MODESTO, Calif. – A group of criminal justice students at a small Atlanta college are preparing to launch their own investigation into the 2001 disappearance and killing of government intern Chandra Levy.
Since 2005, students at Bauder College have sifted through old evidence and case files from unsolved crimes as part of the school's Cold Case Investigative Research Institute, said institute director Sheryl McCollum. This year, Levy's death and the disappearance three years ago of Alabama teenager Natalee Holloway in Aruba are on their agenda.
The 50 students will not be graded or get course credit for their work interviewing experts associated with the cases, preparing timelines and looking for clues in Levy's computer, but plan to turn their findings and recommendations over to District of Columbia police and prosecutors at the end of the term.
"Students will put her picture up and look at it every day," McCollum said. "Our motto is 'Justice delayed, not denied.' How do you just stop trying?"
Levy, 24, had just finished working as an intern for the U.S. Bureau of Prisons in May 2001 when she disappeared from her Washington apartment. Her body was found in Rock Creek Park a year later and her death ruled a homicide, but no one has been charged.
The case attracted widespread attention over allegations that Levy had been romantically involved with the married U.S. Rep. Gary Condit when she went missing. It was cited as the main cause of the congressman's re-election defeat in the March 2002 primary.

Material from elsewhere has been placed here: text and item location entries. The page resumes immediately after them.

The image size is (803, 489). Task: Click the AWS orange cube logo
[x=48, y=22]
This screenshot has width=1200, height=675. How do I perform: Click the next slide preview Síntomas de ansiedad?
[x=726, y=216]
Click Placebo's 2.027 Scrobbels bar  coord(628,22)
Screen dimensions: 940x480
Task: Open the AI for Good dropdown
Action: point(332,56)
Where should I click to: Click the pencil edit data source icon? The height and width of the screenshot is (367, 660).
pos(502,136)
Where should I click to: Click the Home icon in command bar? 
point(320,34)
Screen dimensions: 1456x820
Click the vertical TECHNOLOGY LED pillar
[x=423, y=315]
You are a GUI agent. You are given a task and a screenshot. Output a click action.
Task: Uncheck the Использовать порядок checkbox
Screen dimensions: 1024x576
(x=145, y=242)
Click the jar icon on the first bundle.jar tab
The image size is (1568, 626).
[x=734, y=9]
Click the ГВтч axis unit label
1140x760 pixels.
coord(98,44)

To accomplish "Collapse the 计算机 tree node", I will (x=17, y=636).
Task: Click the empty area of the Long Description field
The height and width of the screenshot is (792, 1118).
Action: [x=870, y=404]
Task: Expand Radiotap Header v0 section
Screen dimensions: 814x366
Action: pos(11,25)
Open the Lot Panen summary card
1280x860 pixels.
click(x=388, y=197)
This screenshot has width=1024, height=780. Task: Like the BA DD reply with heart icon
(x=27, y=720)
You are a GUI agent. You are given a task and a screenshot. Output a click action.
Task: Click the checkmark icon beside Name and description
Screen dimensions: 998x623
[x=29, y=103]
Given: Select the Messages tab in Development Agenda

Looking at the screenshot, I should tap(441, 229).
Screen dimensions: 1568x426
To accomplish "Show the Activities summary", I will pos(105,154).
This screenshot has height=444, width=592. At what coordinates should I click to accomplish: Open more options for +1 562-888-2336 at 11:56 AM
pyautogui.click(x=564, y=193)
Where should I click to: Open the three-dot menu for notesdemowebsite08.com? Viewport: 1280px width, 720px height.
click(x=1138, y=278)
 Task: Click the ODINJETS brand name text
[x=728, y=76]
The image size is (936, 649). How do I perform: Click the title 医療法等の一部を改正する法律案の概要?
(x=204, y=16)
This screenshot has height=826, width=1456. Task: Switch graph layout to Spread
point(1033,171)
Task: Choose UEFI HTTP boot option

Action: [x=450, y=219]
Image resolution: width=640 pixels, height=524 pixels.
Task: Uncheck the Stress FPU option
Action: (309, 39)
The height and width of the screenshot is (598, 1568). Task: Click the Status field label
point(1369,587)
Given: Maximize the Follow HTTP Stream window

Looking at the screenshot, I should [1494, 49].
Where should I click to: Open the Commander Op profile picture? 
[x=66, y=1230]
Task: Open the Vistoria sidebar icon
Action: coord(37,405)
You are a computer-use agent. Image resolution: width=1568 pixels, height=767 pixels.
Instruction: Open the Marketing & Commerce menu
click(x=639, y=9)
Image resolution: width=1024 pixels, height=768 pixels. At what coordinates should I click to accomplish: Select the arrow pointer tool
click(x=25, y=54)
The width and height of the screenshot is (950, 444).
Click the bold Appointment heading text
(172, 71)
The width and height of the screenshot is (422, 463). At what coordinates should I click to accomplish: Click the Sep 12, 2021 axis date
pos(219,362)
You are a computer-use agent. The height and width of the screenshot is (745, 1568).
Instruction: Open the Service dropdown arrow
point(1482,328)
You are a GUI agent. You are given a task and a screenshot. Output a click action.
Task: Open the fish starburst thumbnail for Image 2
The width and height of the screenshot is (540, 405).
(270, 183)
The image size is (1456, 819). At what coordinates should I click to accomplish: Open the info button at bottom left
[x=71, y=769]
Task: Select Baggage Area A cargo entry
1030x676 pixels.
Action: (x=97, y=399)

Levy's mother, Susan Levy, said she welcomes the renewed attention her daughter's death will receive. Most of the investigators originally involved in the case have since retired or moved onto other jobs, and Susan Levy said she has to work to make sure it isn't forgotten.
"It's always good to have a fresh look," she said, adding that "a lot of things still don't make sense."
In the past, McCollum's students have researched the 1996 shooting death of rapper Tupac Shakur in Las Vegas and the conviction of Wayne Williams, who was blamed for the murders of two dozen children and young men in Atlanta during the late 1970s and early '80.